Assim que cheguei em casa, liguei para as meninas. Tanto a Gabi quanto a Natália falaram a mesma coisa, que
foi um progresso e tanto e que era pra eu continuar por perto no dia seguinte, não deixar que ele se afastasse
novamente.
Pensando nisso, cheguei atrasada de novo e tornei a me sentar ao lado dele. A professora estava entregando as
provas. Quando chegou a minha vez, me deu o maior medo de ter tirado zero, levantei tão depressa que até
tropecei na minha mochila! O Leo perguntou se eu estava bem, eu balancei a cabeça dizendo que sim – na verdade
eu tinha batido o joelho na carteira, mas, como o Leo se preocupou, a dor valeu a pena – peguei a prova e nem
acreditei! 40! Ou seja, eu só ia precisar tirar 20 na outra prova, que valeria 55!

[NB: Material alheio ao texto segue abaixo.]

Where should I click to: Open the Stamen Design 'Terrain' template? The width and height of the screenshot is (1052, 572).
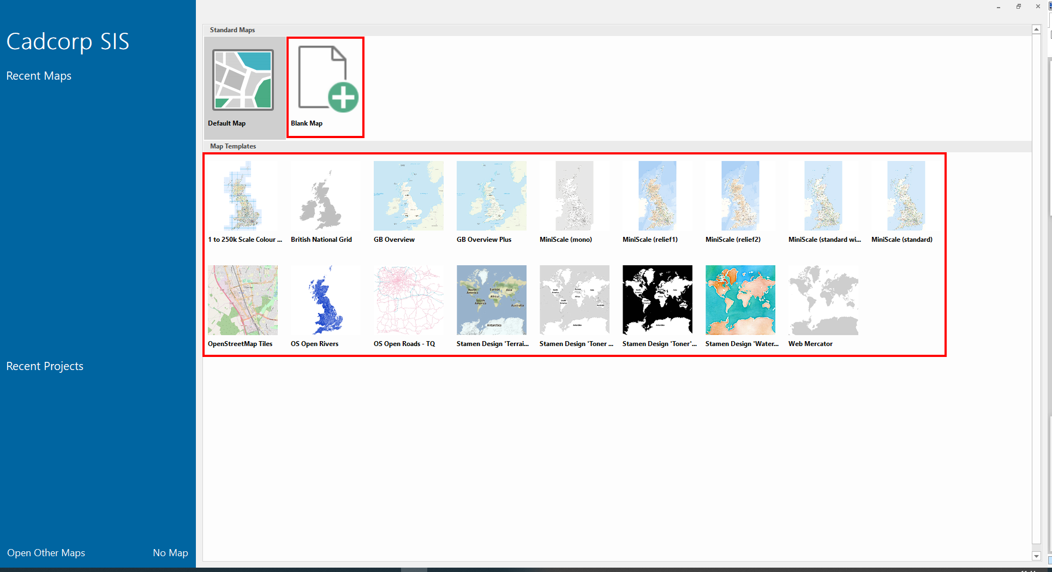click(491, 300)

Eu ainda estava olhando a minha prova, completamente aliviada, quando a professora falou o nome do Leo e ele
se levantou para apanhar a dele. Ele voltou meio cabisbaixo, eu olhei para ver quanto ele tinha tirado e estava
escrito 25. Não era muito ruim, mas certamente ele teria que estudar um pouco mais se quisesse tirar os 35 que ia
precisar pra passar...
Não perdi tempo.
“Leo, você quer estudar comigo? Não que eu ache que você precise da minha ajuda, mas é que é mais produtivo
estudar junto, além de ser menos chato...”, eu sugeri, no fundo sem a menor esperança.
Ele me olhou, olhou da prova dele para a minha, e para a minha grande surpresa falou: “Se você quiser
mesmo... quando você pode?”.
Eu abri o maior sorriso. Apesar de saber que a minha mãe não ia gostar nada dessa história, falei que podia ser
na hora que ele quisesse! Sugeri que o estudo fosse na minha casa, mas ele falou que seria melhor na casa dele,
porque qualquer dúvida a gente poderia perguntar para o Luciano – um dos irmãos dele que é dois anos mais velho
do que a gente e está fazendo vestibular.
“E também porque a mamãe todo dia pergunta de você!”, ele completou, me deixando feliz da vida por saber
que pelo menos a mãe dele continuava gostando de mim.
Sendo assim, acordei toda animada na manhã seguinte. A aula foi normal, perguntei para o Leo se estava de pé
e ele falou que sim, às 15 horas.
Nem almocei direito. Fui correndo tomar banho, ajeitei o cabelo de um modo que não parecesse que eu tinha
passado um tempão arrumando – embora eu tivesse –, coloquei um vestidinho jeans, passei meu perfume que tem
cheirinho de neném e fui.
Minha mãe perguntou se eu queria que ela me levasse, mas eu disse que iria a pé mesmo (pra gastar um pouco
da ansiedade no caminho). Ao contrário do que eu pensei, ela não reclamou do estudo na casa do Leo, já que eu
tinha tirado nota boa na primeira prova e tinha dito que era pra ajudá-lo, porque pelo visto eu estava sabendo mais
a matéria...
Chegando ao prédio dele, que fica a uns vinte minutos de caminhada do meu, pedi para o porteiro me anunciar.
Na mesma hora, o Leo pediu que eu subisse. Entrei completamente tensa no elevador, dei mais umas 317 olhadas
no espelho durante os 53 segundos que demoram pra chegar no décimo andar, onde ele mora, respirei bem fundo
e toquei a campainha.
A mãe dele atendeu toda sorridente, como sempre.
“Fani, minha querida!”, ela falou, me abraçando. “Nossa, quanto tempo! Eu estava perguntando para o Leo se
você tinha arrumado algum namorado ciumento que não deixava você vir aqui visitar a gente, porque não é
possível! Que sumiço!”
“Antes fosse, dona Maria Carmem, antes fosse...”, eu pensei.
“Ah, muito estudo, né...”, eu falei, enquanto ela me levava para a sala, “e eu não sei se a senhora está sabendo
que eu vou fazer intercâmbio, então estou tendo que participar de uns encontros de orientação, olhar uniforme,
distintivo, cartãozinho, visto, passagem... ih, um monte de burocracia!”
A gente ficou falando sobre isso um tempo, ela começou a contar das viagens que já tinha feito para o exterior e
foi quando o Leo apareceu, com o cabelo meio molhado, uma blusa cinza e a sua típica calça jeans surrada.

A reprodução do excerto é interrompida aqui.